==== DATA IN THIS EXERCISE ====

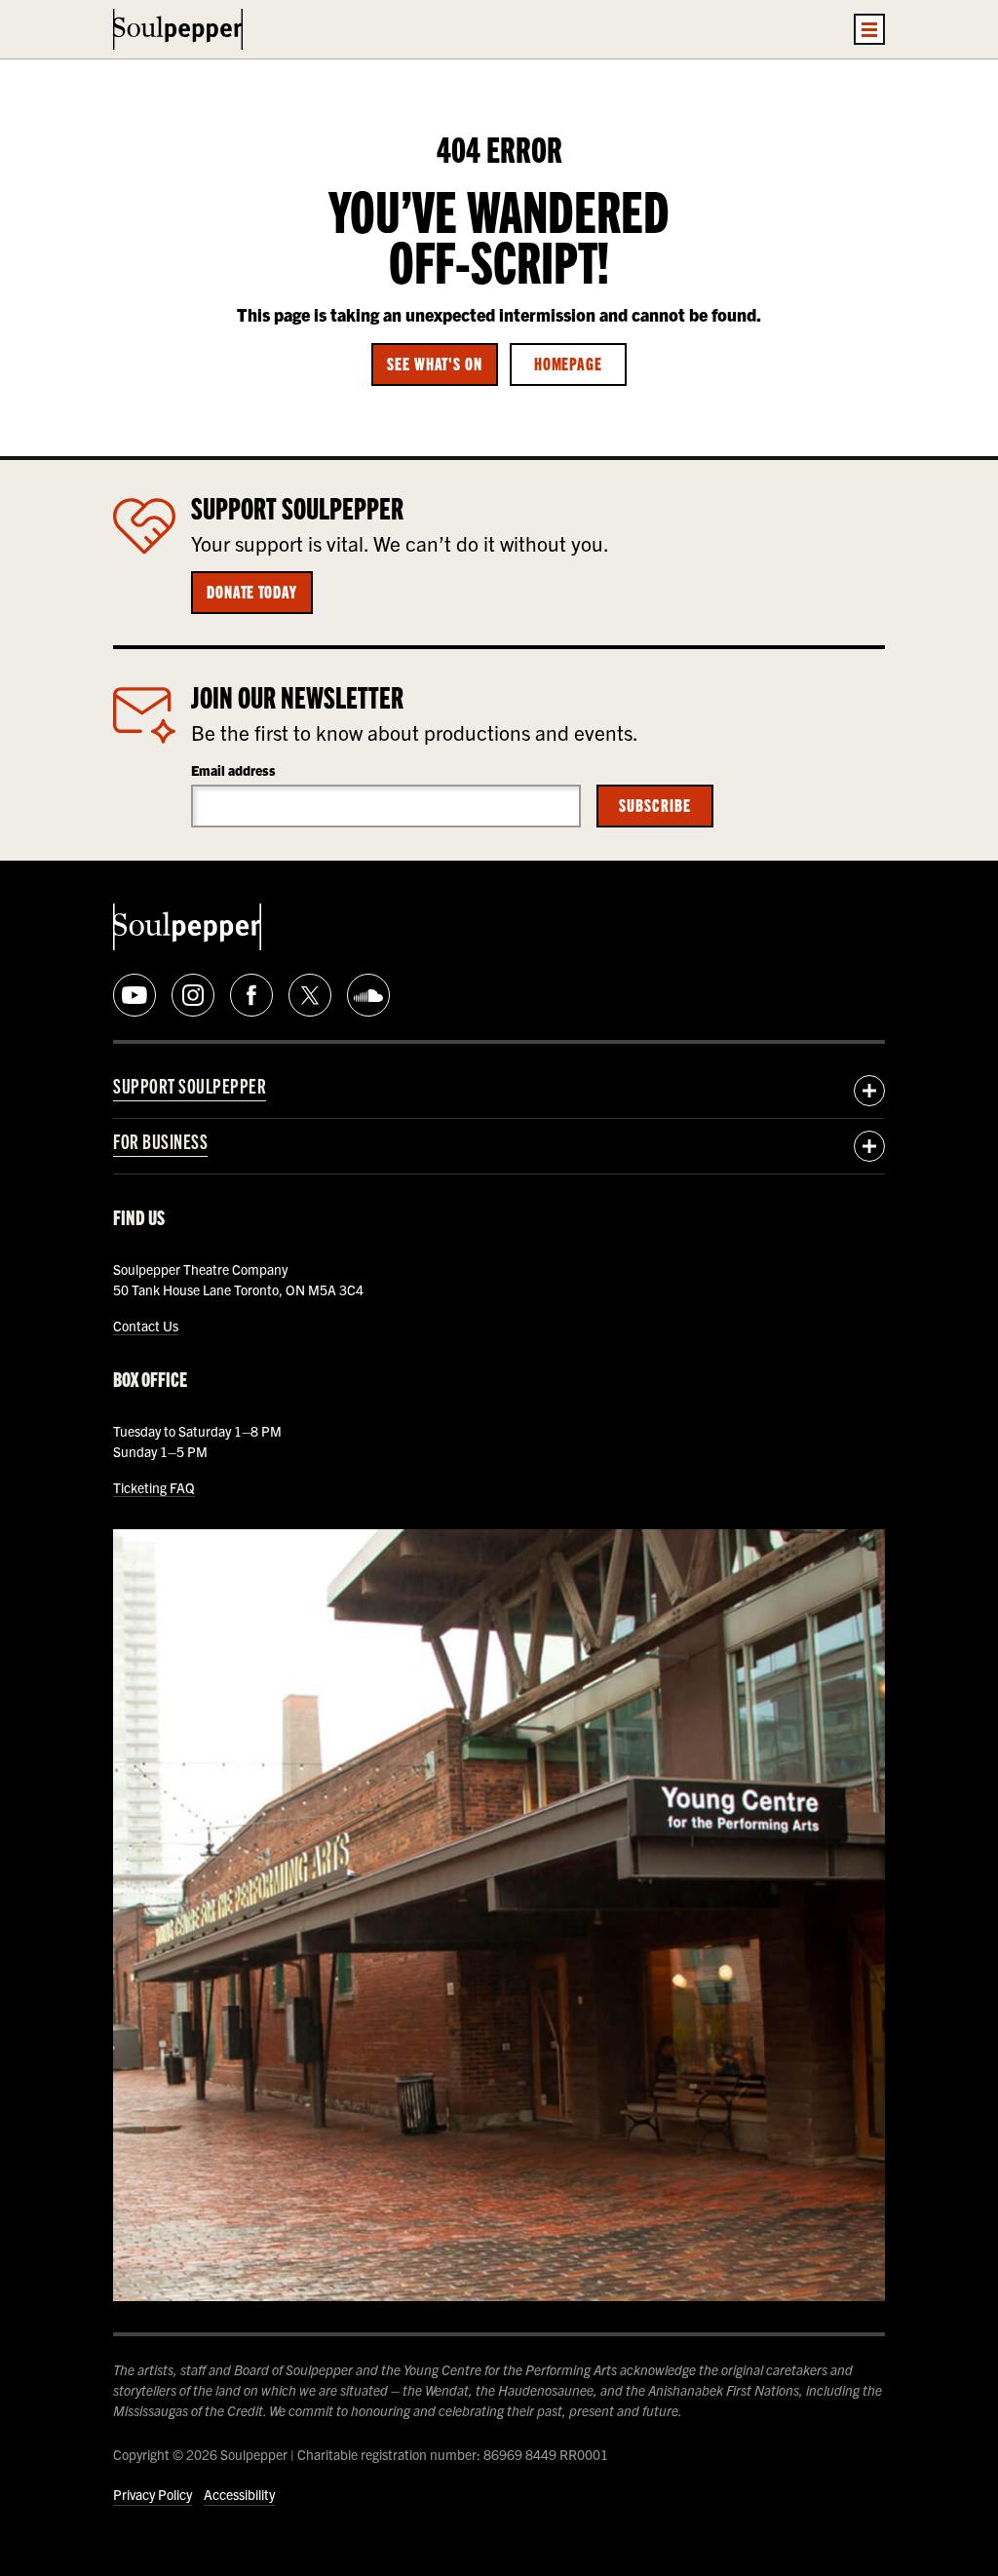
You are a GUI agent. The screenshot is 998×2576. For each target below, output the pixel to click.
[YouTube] (134, 995)
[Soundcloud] (368, 995)
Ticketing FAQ (154, 1487)
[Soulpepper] (178, 29)
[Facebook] (251, 995)
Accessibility (239, 2494)
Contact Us (145, 1325)
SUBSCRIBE (654, 804)
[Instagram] (193, 995)
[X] (309, 995)
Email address (233, 770)
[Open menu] (869, 29)
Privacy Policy (152, 2494)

====

== BRIEF ==
Keeping every word as it is, write out all the data and omit the pictures.

== RESULT ==
You are a GUI agent. The screenshot is 998×2576. For each target below, output the pixel to click.
[YouTube] (134, 995)
[Soundcloud] (368, 995)
Ticketing FAQ (154, 1487)
[Soulpepper] (178, 29)
[Facebook] (251, 995)
Accessibility (239, 2494)
Contact Us (145, 1325)
SUBSCRIBE (654, 804)
[Instagram] (193, 995)
[X] (309, 995)
Email address (233, 770)
[Open menu] (869, 29)
Privacy Policy (152, 2494)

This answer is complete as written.